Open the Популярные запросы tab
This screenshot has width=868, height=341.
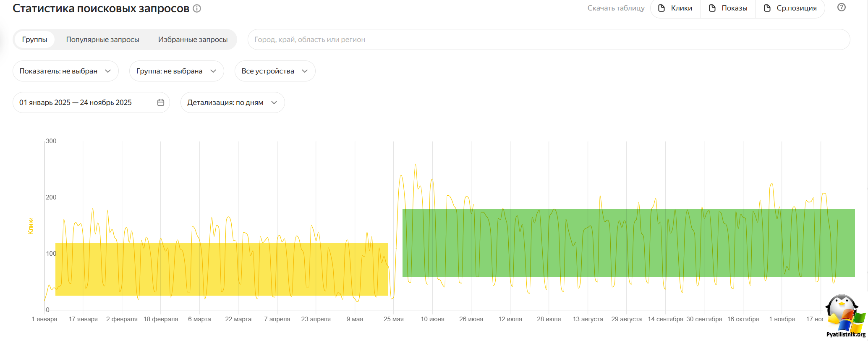click(102, 39)
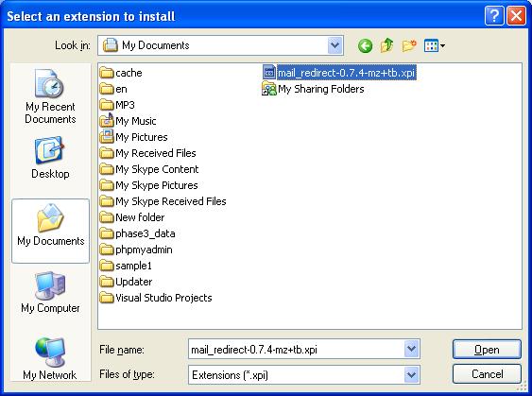Choose My Documents in places bar
Viewport: 532px width, 396px height.
click(50, 231)
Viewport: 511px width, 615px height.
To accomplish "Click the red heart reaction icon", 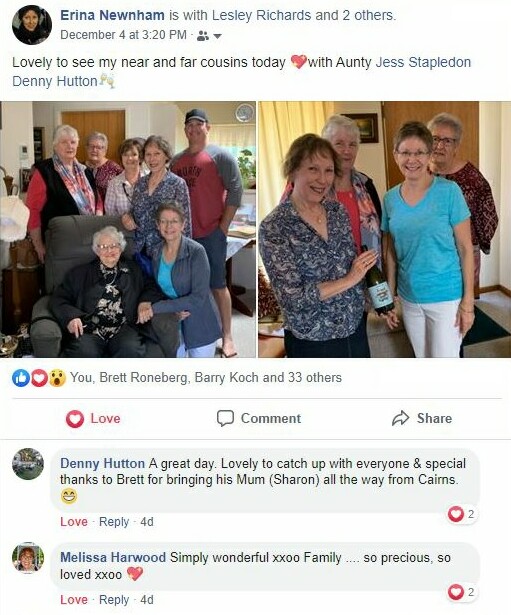I will 39,378.
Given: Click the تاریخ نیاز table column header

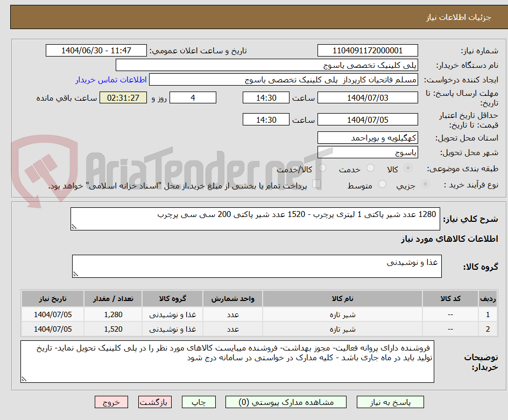Looking at the screenshot, I should tap(52, 299).
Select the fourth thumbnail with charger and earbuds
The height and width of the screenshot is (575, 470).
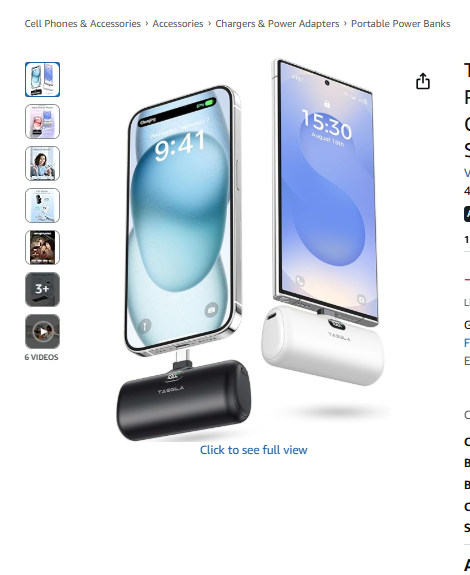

--- --- ---

ASSIGNED TASK:
Here the job is to output the lines from the top of the listing through the line holding "Viewport: 511px width, 615px height.", word for word and without pictures.

RESPONSE TO THIS EXERCISE:
Open the Популярные запросы tab
This screenshot has width=868, height=341.
click(102, 39)
Choose My Documents in places bar
Viewport: 532px width, 396px height.
click(50, 231)
Viewport: 511px width, 615px height.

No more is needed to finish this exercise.